● **What is needed**: Copy word for word the part of the data that starts with the line containing "Task: Switch to chart view icon" and runs to the end of the data.

Items from a dataset

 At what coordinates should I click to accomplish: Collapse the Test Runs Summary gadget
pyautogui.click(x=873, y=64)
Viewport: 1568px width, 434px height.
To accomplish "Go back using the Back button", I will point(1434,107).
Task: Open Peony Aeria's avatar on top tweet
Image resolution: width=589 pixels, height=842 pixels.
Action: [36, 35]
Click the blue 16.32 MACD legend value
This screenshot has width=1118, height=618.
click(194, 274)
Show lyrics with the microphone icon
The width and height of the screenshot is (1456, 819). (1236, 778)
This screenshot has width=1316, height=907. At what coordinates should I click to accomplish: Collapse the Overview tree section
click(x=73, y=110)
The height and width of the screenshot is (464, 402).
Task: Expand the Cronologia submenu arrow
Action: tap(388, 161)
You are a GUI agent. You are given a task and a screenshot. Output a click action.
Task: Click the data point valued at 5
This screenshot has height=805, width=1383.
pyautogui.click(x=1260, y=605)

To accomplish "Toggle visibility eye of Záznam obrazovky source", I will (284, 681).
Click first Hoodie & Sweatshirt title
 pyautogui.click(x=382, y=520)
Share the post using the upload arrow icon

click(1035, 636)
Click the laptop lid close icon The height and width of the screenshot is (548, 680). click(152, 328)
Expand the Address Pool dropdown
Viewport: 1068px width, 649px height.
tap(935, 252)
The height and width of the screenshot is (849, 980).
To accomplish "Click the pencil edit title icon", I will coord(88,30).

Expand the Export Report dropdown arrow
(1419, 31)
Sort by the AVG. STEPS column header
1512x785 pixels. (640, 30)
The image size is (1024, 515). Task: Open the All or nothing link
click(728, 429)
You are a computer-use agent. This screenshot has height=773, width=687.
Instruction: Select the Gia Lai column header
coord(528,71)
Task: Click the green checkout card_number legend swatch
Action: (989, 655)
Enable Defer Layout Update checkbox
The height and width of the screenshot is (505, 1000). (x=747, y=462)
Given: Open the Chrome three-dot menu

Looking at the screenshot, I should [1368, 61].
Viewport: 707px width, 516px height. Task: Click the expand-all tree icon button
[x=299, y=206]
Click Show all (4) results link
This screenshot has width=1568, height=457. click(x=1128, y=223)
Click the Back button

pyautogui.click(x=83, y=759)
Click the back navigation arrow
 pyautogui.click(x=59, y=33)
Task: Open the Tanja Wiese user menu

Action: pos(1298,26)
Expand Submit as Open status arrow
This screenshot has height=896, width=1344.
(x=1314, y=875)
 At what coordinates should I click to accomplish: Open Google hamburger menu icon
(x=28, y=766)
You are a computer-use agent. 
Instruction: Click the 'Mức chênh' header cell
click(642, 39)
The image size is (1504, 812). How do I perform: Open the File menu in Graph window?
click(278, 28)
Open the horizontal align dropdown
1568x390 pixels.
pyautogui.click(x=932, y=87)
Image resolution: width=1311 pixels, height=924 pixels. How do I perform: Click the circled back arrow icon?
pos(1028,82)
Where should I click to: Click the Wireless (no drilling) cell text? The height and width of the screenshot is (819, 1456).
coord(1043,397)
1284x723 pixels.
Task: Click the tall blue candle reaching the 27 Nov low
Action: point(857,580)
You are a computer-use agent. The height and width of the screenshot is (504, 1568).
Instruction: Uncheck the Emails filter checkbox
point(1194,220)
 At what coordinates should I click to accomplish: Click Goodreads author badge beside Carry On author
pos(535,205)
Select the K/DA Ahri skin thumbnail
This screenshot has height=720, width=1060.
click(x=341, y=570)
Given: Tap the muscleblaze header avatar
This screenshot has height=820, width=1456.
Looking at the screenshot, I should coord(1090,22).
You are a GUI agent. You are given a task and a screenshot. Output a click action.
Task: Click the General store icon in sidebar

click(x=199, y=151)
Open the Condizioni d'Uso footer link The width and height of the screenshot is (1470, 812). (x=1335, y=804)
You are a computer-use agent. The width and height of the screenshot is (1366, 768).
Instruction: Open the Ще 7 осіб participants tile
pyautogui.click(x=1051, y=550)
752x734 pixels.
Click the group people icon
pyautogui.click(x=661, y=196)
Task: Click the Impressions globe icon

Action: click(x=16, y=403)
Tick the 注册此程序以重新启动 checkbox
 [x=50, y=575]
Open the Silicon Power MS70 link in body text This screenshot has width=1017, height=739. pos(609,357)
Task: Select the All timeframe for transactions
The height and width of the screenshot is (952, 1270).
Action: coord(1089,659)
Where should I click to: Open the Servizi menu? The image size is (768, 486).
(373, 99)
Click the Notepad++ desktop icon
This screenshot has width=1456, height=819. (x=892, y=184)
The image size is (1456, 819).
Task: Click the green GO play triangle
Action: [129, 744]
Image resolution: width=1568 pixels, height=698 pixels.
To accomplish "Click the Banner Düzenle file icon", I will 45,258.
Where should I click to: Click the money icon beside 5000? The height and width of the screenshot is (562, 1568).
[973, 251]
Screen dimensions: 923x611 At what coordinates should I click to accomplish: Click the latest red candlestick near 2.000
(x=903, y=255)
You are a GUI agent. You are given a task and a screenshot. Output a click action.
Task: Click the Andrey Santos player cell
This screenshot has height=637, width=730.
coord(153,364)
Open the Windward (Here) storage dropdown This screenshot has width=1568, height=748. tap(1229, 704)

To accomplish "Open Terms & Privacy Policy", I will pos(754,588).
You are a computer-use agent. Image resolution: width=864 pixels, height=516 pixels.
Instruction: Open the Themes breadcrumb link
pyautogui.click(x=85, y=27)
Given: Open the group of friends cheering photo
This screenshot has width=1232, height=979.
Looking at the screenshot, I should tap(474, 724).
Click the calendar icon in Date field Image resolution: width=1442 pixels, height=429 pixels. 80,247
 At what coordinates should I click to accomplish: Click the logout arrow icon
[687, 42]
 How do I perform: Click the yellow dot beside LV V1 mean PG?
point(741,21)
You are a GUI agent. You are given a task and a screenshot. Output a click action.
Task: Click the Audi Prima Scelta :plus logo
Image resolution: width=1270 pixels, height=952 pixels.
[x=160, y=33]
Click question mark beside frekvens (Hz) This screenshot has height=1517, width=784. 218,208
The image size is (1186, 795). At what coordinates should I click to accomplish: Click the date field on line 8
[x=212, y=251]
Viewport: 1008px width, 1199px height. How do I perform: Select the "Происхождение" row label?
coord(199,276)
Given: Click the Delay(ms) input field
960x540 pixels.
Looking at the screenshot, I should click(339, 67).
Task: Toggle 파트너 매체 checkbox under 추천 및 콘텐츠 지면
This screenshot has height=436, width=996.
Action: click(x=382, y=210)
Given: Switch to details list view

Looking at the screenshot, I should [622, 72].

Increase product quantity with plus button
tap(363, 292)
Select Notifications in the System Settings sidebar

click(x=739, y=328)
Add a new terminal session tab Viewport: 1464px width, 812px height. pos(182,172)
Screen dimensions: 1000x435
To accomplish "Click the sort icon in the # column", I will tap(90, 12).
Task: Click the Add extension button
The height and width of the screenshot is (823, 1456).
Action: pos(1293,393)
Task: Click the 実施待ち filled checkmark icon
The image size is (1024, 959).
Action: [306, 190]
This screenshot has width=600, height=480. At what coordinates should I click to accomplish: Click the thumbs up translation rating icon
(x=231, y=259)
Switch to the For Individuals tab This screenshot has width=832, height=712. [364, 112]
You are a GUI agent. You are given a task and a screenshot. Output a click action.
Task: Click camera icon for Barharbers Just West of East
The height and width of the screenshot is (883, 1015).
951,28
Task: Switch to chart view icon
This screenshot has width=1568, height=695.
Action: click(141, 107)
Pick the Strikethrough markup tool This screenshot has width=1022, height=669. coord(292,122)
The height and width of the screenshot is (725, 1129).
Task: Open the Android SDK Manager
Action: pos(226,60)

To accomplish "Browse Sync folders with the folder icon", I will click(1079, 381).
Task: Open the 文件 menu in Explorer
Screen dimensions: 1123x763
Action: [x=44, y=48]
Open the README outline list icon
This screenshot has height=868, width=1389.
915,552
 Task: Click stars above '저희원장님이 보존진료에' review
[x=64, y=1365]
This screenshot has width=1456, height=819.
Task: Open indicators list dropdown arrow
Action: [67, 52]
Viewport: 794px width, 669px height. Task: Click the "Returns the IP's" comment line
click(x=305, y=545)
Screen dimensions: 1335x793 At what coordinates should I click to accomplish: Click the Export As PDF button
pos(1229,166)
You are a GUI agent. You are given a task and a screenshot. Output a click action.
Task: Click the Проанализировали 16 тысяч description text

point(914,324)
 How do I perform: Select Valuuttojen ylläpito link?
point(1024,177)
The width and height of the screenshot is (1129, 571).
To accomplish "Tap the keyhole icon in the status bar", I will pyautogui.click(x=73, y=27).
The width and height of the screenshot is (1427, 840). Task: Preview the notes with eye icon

● **Task answer**:
Task: Switch to chart view icon
This screenshot has width=1568, height=695.
Action: click(141, 107)
Pick the Strikethrough markup tool This screenshot has width=1022, height=669. coord(292,122)
The height and width of the screenshot is (725, 1129).
Task: Open the Android SDK Manager
Action: pos(226,60)

To accomplish "Browse Sync folders with the folder icon", I will click(1079, 381).
Task: Open the 文件 menu in Explorer
Screen dimensions: 1123x763
Action: [x=44, y=48]
Open the README outline list icon
This screenshot has height=868, width=1389.
915,552
 Task: Click stars above '저희원장님이 보존진료에' review
[x=64, y=1365]
This screenshot has width=1456, height=819.
Task: Open indicators list dropdown arrow
Action: [67, 52]
Viewport: 794px width, 669px height. Task: Click the "Returns the IP's" comment line
click(x=305, y=545)
Screen dimensions: 1335x793 At what coordinates should I click to accomplish: Click the Export As PDF button
pos(1229,166)
You are a GUI agent. You are given a task and a screenshot. Output a click action.
Task: Click the Проанализировали 16 тысяч description text

point(914,324)
 How do I perform: Select Valuuttojen ylläpito link?
point(1024,177)
The width and height of the screenshot is (1129, 571).
To accomplish "Tap the keyhole icon in the status bar", I will pyautogui.click(x=73, y=27).
The width and height of the screenshot is (1427, 840). Task: Preview the notes with eye icon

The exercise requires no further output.